Изменить стиль страницы

ГЛАВА 17

Данте & Вивиан

img_3.png

Данте

После инцидента в «Lohman & Sons» Вивиан все-таки пообщалась с одним из наших психотерапевтов. Она никогда не рассказывала о своих сеансах, но к тому времени, когда мы приехали на Бали, ее сон улучшился, и она в основном вернулась к своей обычной остроумной, саркастичной сущности.

Я сказал себе, что мое облегчение не имеет никакого отношения к ней лично и что я просто рад, что она находится в хорошем расположении духа, чтобы встретиться с моими родителями.

— Ты уверен, что твои родители живут здесь? — Вивиан уставилась на виллу перед нами.

Скульптуры ручной работы усеивали лужайку в буйстве основных цветов, а у входной двери в избытке звенели ветряные колокольчики. Гигантские подсолнухи прорастали по стенам в брызгах желтой и зеленой краски.

Он выглядел как нечто среднее между роскошной виллой и детским садом.

— Да. — Это место было написано Янисом Руссо. Входная дверь распахнулась, явив массу вьющихся каштановых волос и кафтан длиной до пола. — Приготовься.

— Дорогой! — воскликнула моя мама. — О, как я рада тебя видеть! Мой маленький мальчик! — Она бросилась к нам и обняла меня в облаке пачули. — Ты похудел? Достаточно ли ты ешь? Достаточно спишь? Достаточно занимаешься сексом?

Вивиан замаскировала свой смех деликатным покашливанием.

Я скривилась, когда моя мать отстранилась и осмотрела меня критическим взглядом.

— Здравствуйте, мама.

— Прекрати. Я сказала тебе называть меня Янис. Ты всегда так формальна. Я виню Энцо, — сказала она Вивиан. — Его дедушка был настоящим приверженцем правил. Ты знаешь, что однажды он выгнал кого-то со званого ужина за то, что тот использовал не ту вилку? Начался целый международный инцидент, потому что гость был сыном посла ООН. Хотя, если честно, вы ожидаете, что сын посла ООН будет знать, какая вилка используется для салатов, а какая — для блюд. Не так ли?
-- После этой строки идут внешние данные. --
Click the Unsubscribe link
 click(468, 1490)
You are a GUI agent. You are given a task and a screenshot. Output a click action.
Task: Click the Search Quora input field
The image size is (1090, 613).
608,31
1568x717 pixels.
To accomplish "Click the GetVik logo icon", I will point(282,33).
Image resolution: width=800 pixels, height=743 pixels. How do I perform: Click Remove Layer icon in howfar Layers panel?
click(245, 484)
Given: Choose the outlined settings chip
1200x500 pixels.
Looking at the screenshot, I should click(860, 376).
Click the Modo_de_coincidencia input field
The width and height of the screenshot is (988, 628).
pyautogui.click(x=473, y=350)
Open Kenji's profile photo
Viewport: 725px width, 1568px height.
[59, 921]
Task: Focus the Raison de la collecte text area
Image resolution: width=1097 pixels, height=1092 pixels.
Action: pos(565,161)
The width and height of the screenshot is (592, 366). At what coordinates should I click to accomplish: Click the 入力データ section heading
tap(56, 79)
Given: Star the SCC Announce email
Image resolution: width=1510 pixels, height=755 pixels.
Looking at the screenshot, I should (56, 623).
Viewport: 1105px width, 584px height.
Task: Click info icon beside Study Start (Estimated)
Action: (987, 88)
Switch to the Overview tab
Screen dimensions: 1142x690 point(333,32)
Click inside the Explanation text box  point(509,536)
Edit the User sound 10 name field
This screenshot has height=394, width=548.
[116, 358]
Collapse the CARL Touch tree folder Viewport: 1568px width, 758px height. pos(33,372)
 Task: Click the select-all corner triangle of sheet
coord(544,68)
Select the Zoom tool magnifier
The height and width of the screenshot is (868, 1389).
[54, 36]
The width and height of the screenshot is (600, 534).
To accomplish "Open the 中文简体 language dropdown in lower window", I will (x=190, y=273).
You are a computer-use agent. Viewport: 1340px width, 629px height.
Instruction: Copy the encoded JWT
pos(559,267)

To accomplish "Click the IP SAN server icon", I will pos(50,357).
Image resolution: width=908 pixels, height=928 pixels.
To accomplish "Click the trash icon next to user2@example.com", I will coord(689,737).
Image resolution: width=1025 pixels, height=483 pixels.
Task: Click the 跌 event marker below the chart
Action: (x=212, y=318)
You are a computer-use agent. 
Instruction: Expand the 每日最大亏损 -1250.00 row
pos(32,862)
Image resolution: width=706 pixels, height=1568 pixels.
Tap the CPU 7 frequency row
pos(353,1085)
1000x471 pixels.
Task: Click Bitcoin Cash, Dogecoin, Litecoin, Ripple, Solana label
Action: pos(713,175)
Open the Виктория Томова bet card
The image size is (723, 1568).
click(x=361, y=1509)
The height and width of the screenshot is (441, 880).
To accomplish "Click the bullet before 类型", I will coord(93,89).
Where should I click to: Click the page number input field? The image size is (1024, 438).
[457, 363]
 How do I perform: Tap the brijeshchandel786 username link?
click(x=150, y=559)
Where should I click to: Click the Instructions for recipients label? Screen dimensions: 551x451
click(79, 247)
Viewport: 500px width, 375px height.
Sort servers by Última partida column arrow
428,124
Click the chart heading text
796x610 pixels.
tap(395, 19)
Вивиан моргнула, казалось, ошеломленная вихрем энергии перед ней.

— А теперь позволь мне взглянуть на тебя. — Моя мать отпустила меня и положила руки на плечи Вивиан. — О, ты прекрасна. Разве она не прекрасна, Данте? Скажи мне, дорогая, чем ты пользуешься для своей кожи? Она просто сияет. Аргановое масло? Муцин улитки? La Mer... —

Вивиан поймала мой взгляд поверх головы матери. Помоги мне, умолял ее взгляд.

Мой рот растянулся в неохотной улыбке.

При всей чрезмерной пылкости моей матери, она была права. Вивиан была красива. Даже после двенадцатичасового перелета она сияла так, что это не имело ничего общего с ее внешностью.

Странное чувство пронеслось у меня в груди.

— Да, — сказал я. — Она такая.

Глаза Вивиан немного расширились, а моя мама засияла еще сильнее.

Мы смотрели друг на друга с замиранием сердца, пока голос моего отца не разнесся по лужайке.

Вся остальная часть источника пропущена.